In Luke 1:17 the angel Gabriel foretold that John the Baptist would come in the “spirit and power of Elijah.” Some non-Christians who read this passage might interpret it as an announcement of Elijah’s reincarnation. Yet when we go back and closely inspect traditional biblical language, we find Elisha (the prophet directly after Elijah) asking for, and receiving, a double-portion of the “spirit” that was upon Elijah. (2 Kings 2:9) Did that mean that Elijah was reincarnated as Elisha? No, of course not! They lived at the same time. It simply meant that the manifestation of God’s Spirit, which rested upon Elijah, was increased in Elisha’s life. Did the same anointing of the Holy Spirit that rested upon Elijah and Elisha rest also upon John, the Baptist? Yes, it did, in order to accomplish a similar ministry—turning the hearts of the people back to true worship. When Jesus said of John, the Baptist, “He is Elijah which is to come,” he meant it, not literally, but figuratively. (Matthew 11:14) In Hebrew culture, in the religious vernacular of that day, this was the understood meaning of this mysterious correlation.

Entries provided:
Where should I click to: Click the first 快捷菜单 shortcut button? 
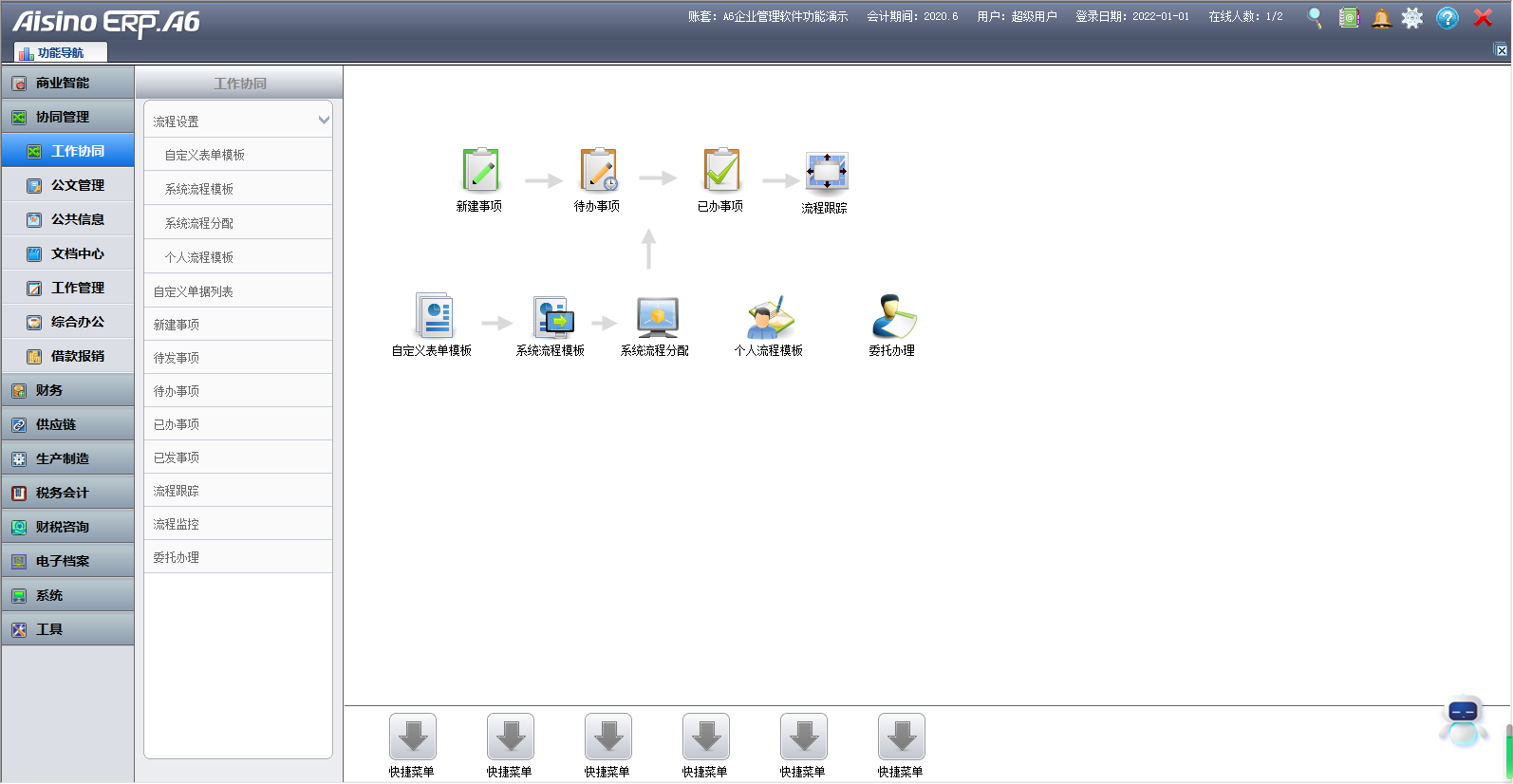(x=412, y=737)
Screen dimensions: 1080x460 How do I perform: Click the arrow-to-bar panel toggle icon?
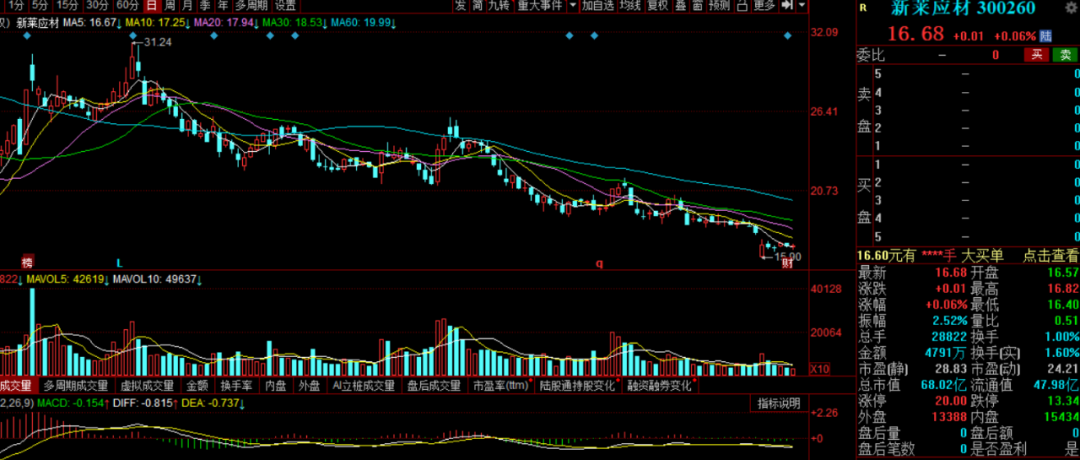point(789,6)
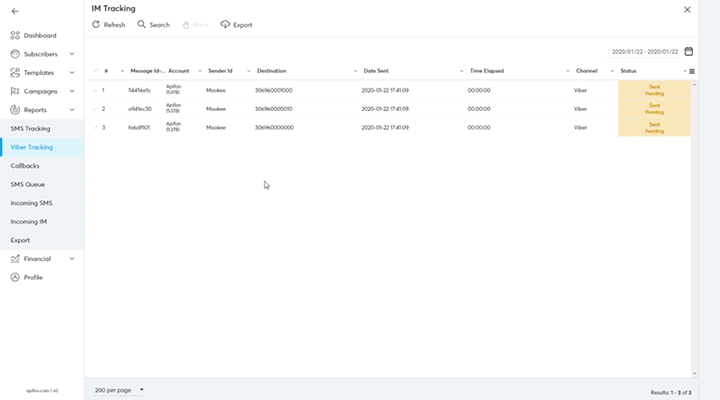Click the date range field 2020/01/22

(x=643, y=51)
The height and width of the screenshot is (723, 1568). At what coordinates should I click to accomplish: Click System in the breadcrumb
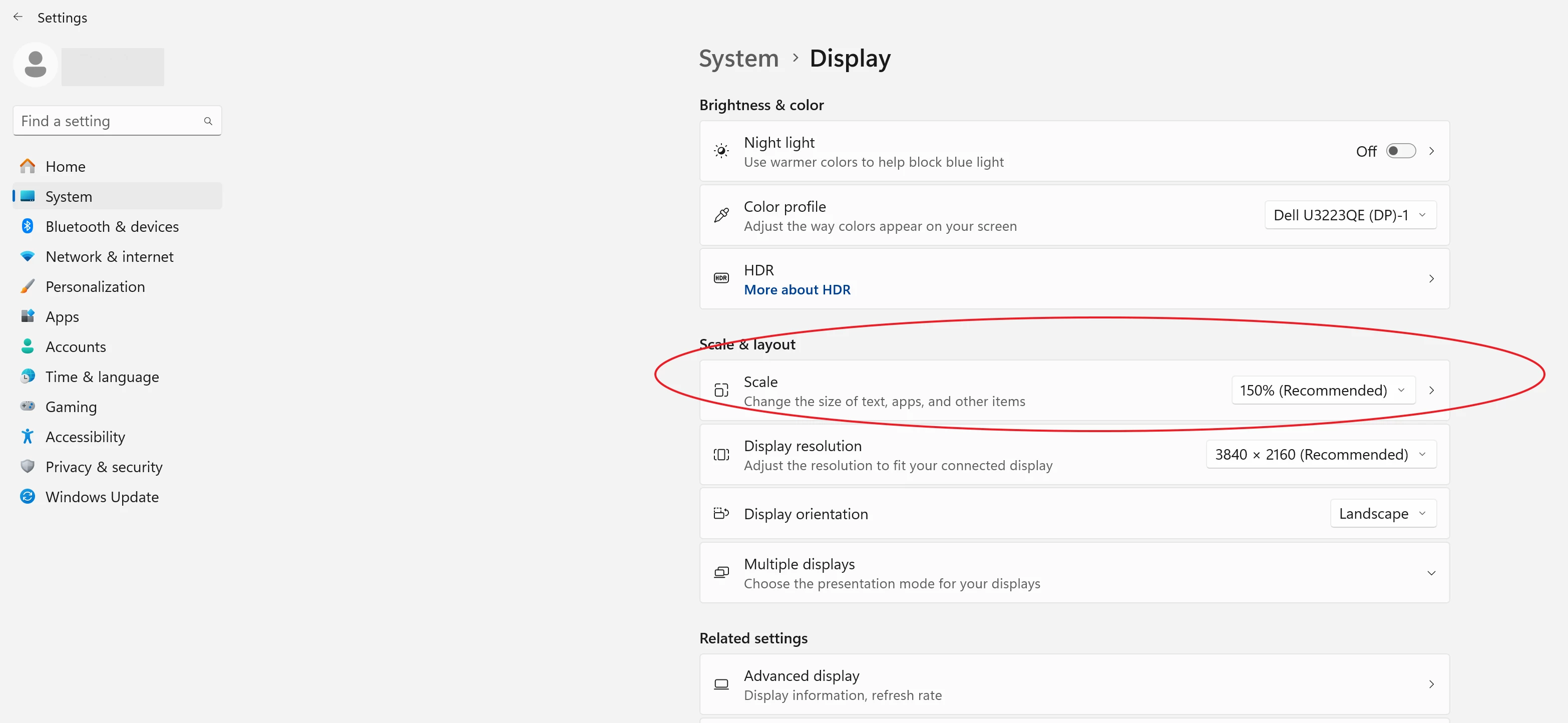click(x=738, y=59)
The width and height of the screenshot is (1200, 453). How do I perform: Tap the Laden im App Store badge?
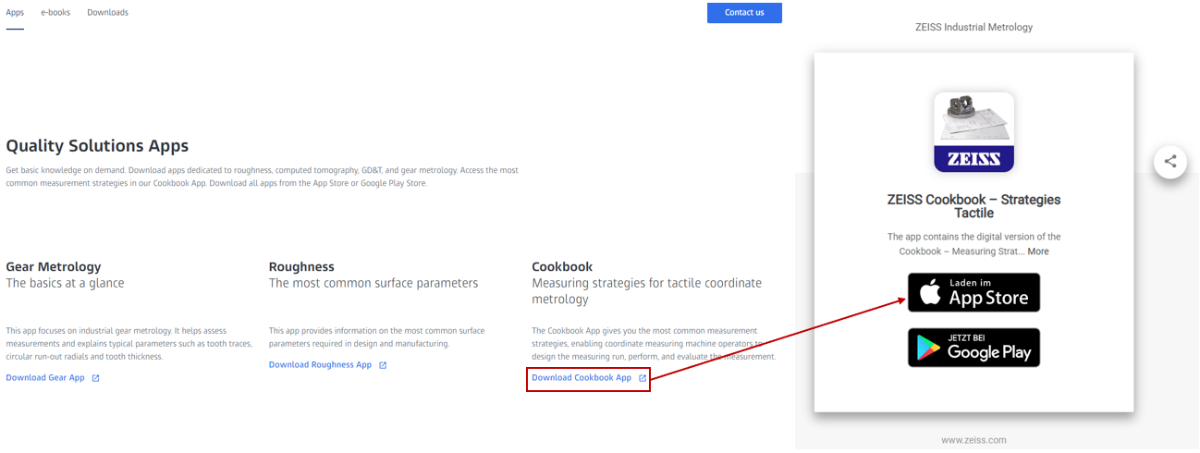pos(974,292)
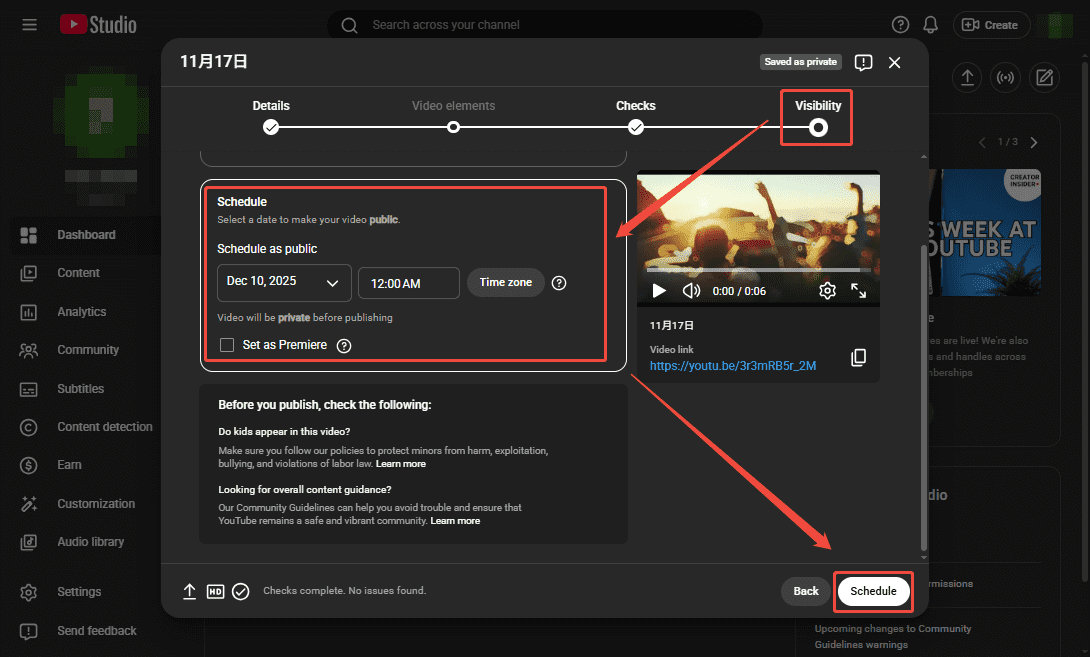Screen dimensions: 1090x657
Task: Open playback settings gear in video preview
Action: click(827, 290)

Work instructions: According to the passage about Elijah and John the Baptist, what did Elisha ask for and receive? None of the lines are needed for this work.

Solution to this exercise: A double portion of the spirit that was upon Elijah.